Given request 1 ▸
Answer these questions from the Q4FY24 highlights, each on its own line:
(a) What was the consolidated net sales value for Q4FY24?
(b) What was the standalone A&P re-investment rate?
(c) On what date did the scheme for the Pioneer Distilleries Limited merger come into operation?
Given request 2 ▸
Decide whether each statement agrees with the Q4FY24 highlights. Answer yes or no, and quote the words from the Q4FY24 highlights that settle it.
(a) Standalone profit after tax was INR384 Cr.
(b) The Popular segment's NSV grew faster than the Prestige & Above segment.
(c) The exceptional charge arose from the Pioneer Distilleries Limited merger.
Given request 3 ▸
Resume the Q4FY24 highlights, picking up right after their final sentence.

Text block ▸

Q4FY24 performance highlights:

Consolidated:
• Q4FY24 Consolidated net sales value (NSV) was at INR2,783 Cr., up 11.2% versus same period prior year. This was driven by the growth in the standalone business as well as income from the Indian Premier League.

• Q4FY24 Consolidated EBITDA was at INR334, Cr., a growth of 41.6% versus prior year driven by the earlier start of the Indian Premier League 2024.

• Q4FY24 Consolidated Profit after tax was at INR241 Cr.

Standalone:

• Total NSV at INR2,666 Cr. increased 6.9% YoY driven by competitive performance of our renovation and innovation offerings and resilient consumer demand. Within the above, Prestige & Above segment grew 6.6%.

• NSV for the Popular segment grew 3.3% as the trademarks performed competitively in the salient
states on the back of interventions.

• Gross margin at 43.3% was a contraction of 205 bps YoY on reported basis. After adjusting for a one-off credit of INR69 Cr. on account of reversal of indirect tax provisions in Q4FY23, underlying gross margin expanded by 73bps YoY.

• A&P re-investment rate was 12.2% of sales, reflecting the spends on renovation and innovation as well as ongoing investment behind the brands.

• EBITDA at INR361 Cr., an increase of 6.9% YoY. The EBITDA margin was 13.6%, in-line with prior
year reported margin, though an expansion of 278 bps on an underlying basis.

• Interest cost at INR29 Cr., was down 19.2%. After adjusting a one-off benefit of INR16 Cr. from the prior year comparator, interest cost was down 44.2%. The interest cost is on account of the
customary non-debt related items.

• Exceptional charge of INR31 Cr. is on account of the ongoing supply agility programme.

• Profit after tax was INR384 Cr. with a net profit margin of 14.4%.

 

(The scheme for the Pioneer Distilleries Limited (PDL) merger came into operation on 30th Dec’ 2022 but is effective 1st April’2021. All current & previous period comparators include the impact of the merger. All accounts referred as ‘Rebased’ are Reinstated for PDL merger as well as adjusted for slump sale and franchising of the strategically reviewed popular portfolio for a like for like comparison.)

Stored rows ▸

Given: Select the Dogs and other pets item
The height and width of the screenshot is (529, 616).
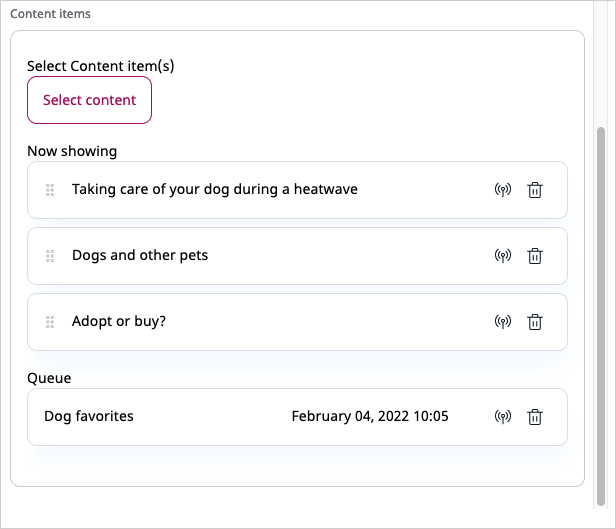Looking at the screenshot, I should 140,255.
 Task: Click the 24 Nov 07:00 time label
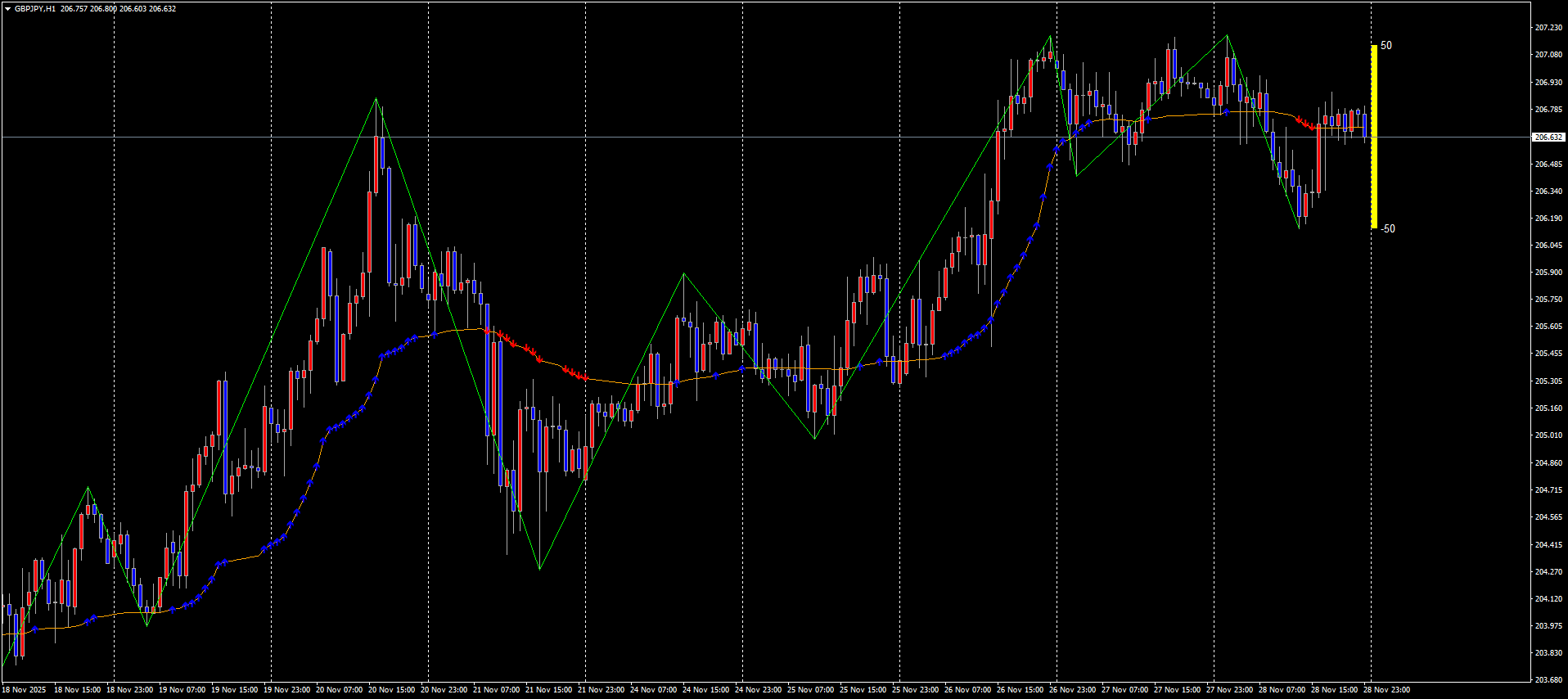point(653,690)
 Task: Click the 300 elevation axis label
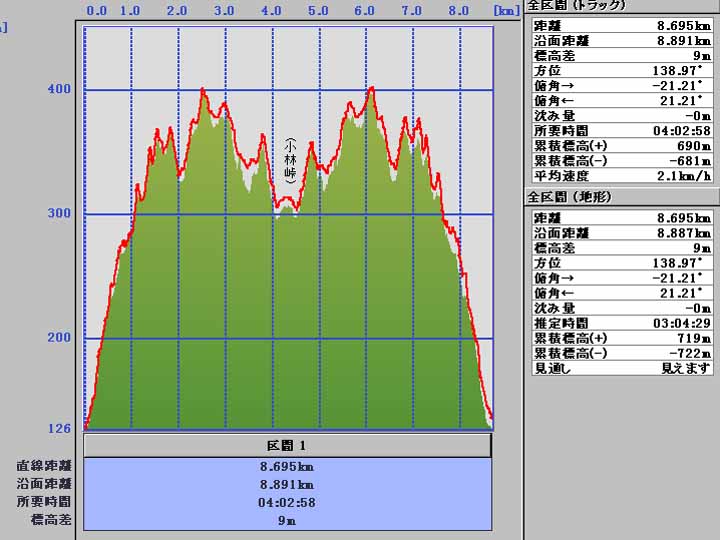[60, 213]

Written reply 1 ▸
(a) INR2,783 Cr., up 11.2% versus the same period prior year.
(b) 12.2% of sales.
(c) 30th Dec 2022.

Written reply 2 ▸
(a) Yes: "Profit after tax was INR384 Cr. with a net profit margin of 14.4%."
(b) No: "Prestige & Above segment grew 6.6%" and "NSV for the Popular segment grew 3.3%".
(c) No: "Exceptional charge of INR31 Cr. is on account of the ongoing supply agility programme."

Written reply 3 ▸
FY24 performance highlights:

Consolidated:
• Consolidated net sales value (NSV) at INR11,321 Cr., up 14.2% YoY, in-line with growth in the standalone business.

• Consolidated EBITDA was at INR2,001 Cr., growth of 53.5% YoY.

• FY24 consolidated profit after tax was at INR1,408 Cr.

Standalone:

• Total NSV at INR10,692 Cr. increased 10.5% YoY, driven by continued premiumisation and choiceful consumption with increased brand loyalty. While the consumer is rationalising social occasions, we are not witnessing meaningful downtrading. Within the above, Prestige & Above segment grew 11.9%.

• NSV for the Popular segment declined 2.5% compared to same period last year. This was primarily due to steep consumer price increases in a high demand elastic segment, driven by both higher excise duties in the segment’s salient state as well as price increases taken by the industry after a prolonged period of time.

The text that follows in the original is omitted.